Regarding the other encounters that happen in the film, Amini describes a woman in the back of a taxi who is questioned by the Taliban as “the most important character in this film”.
He adds: “She’s so mysterious. She has decided not to explain. She gets accused of being intoxicated, of being on drugs and alcohol, but who knows? She is tired of being surrounded by so many men and questioned. [She says] ‘Wherever I go, it’s my business. Who are you to stop me here and question me?’ That is, for me, a better representation of women’s voices in Afghanistan. It’s closer to reality than trying to formulate [an argument] intellectually about women’s rights. I show in this format that in the middle of the night, a woman alone in a taxi will get stopped and questioned and that is the reality.”
Samim hasn’t seen the film yet. Aminis says: “He called me the other day and said, ‘Send me the film, I want to watch it… or create a screening in Kabul’. I told him, ‘Is there any cinema open?’ So he must think about what I said because, on the one hand, he really wishes to see himself on the big screen in a cinema with other people, on the other hand, they closed all the cinemas.

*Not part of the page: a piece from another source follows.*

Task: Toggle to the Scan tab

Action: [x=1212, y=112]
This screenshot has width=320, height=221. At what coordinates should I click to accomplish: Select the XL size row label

“He is a constant paradox for me, as a representative of so many others. On the one hand, he’s so Afghan – what I mean by that is that Afghan people are, by nature, keen for life and having a moment of fun and hospitable and seeking unconsciously for peace and life. On the other hand he’s heavily influenced by the radical ideology that oppresses him – and the clash between these two things.”
Looking to the future, Amini is working on the third documentary in the trilogy called Kabul: Year Zero.
“We are quite on with filming,” he says. “That one does not only stay in Afghanistan, we expanded our territory in Iraq, Ukraine and, partly in the Netherlands. The entire film is from the perspective of children affected by war. They are the victims of war, which is not theirs and they're still trying to survive. And I hope next year that one will be finished.”
Amini has also been working on a fiction feature Tahmina for six years.
He explains: “It deals with mothers who lost their children during the war. The misery is endless when war happens and, for me as an artist, there’s always the question of how you want to narrate that story in a universal language. In a careful way, not to invite superpowers for another war in your region but stay closer with the people and closer to the human soul. This film has a little bit of a ‘fantastic’ style, inspired by Mary Shelley’s Frankenstein. It’s about a mother who lost her son and tries to resurrect him. Soon we will enter pre-production.”